[Exercise requirements]: Tally every line in the data that has the word "each" and report only the total.

Screenshot grounding data:
::::::
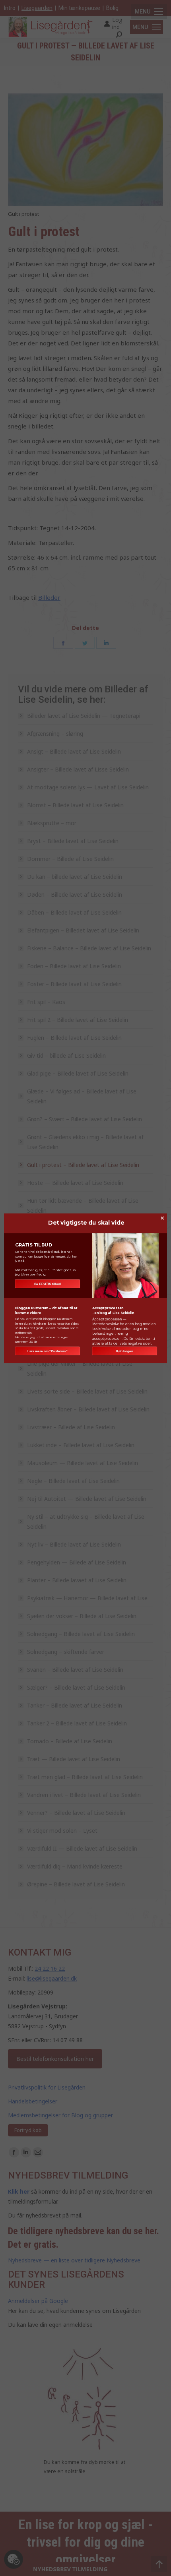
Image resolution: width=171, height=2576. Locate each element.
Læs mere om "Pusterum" (47, 1351)
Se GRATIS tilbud (47, 1283)
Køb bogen (124, 1351)
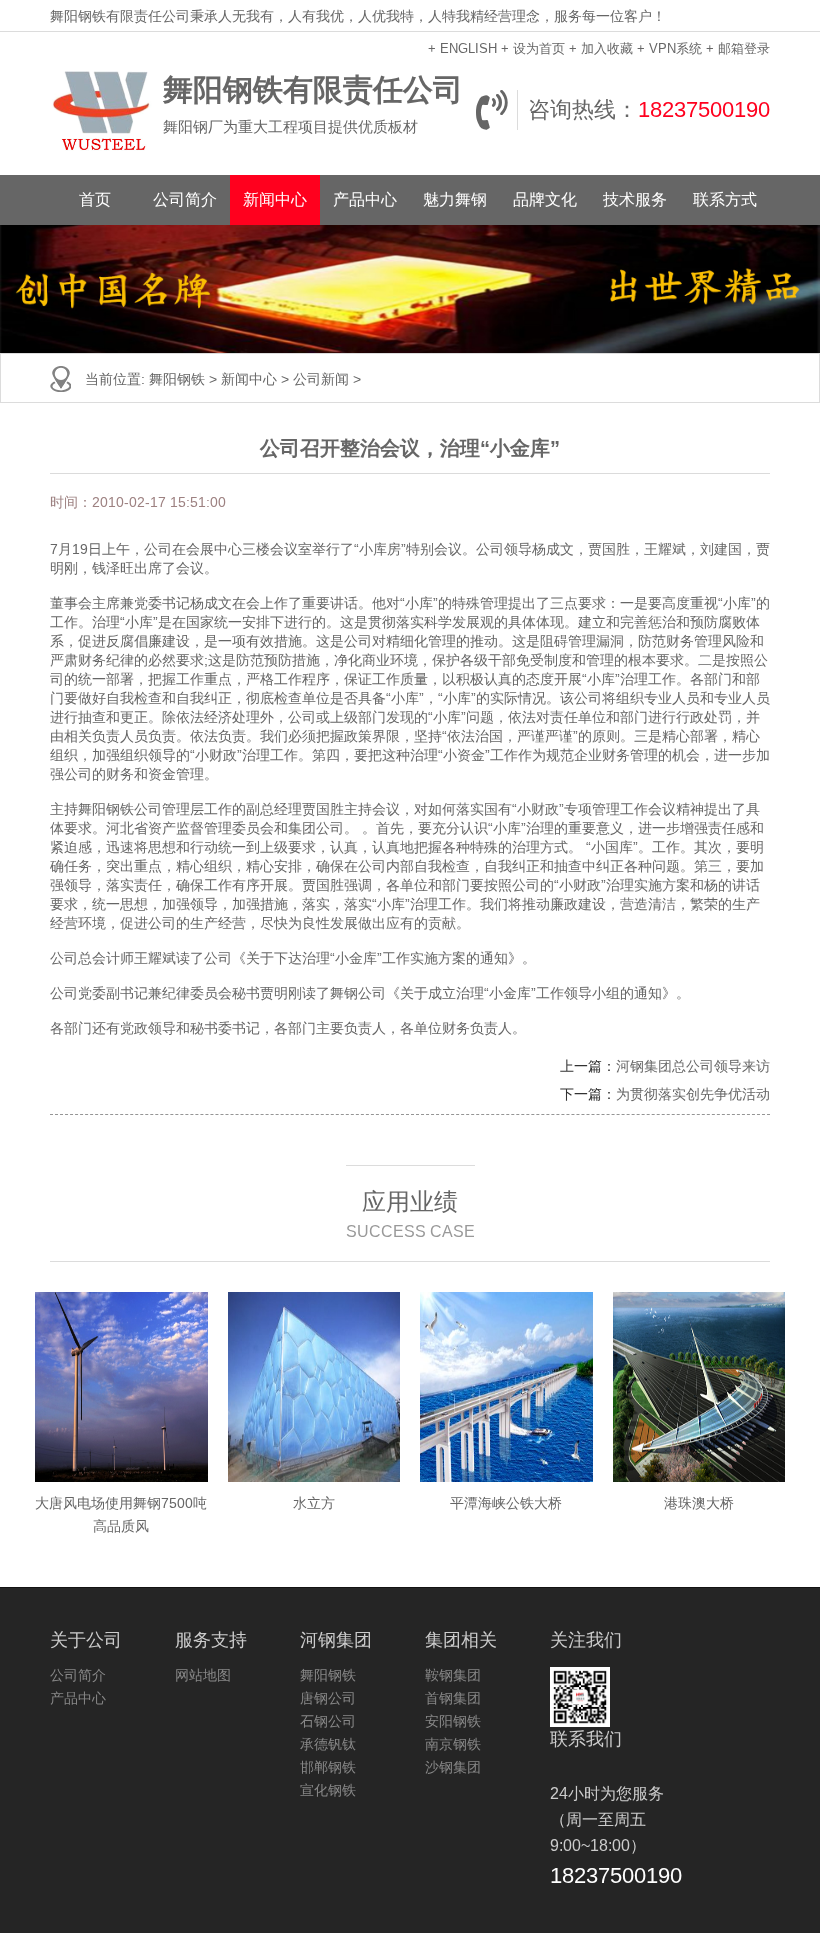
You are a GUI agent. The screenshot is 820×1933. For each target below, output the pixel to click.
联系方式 (725, 199)
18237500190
::::::
[Response to this task]: 2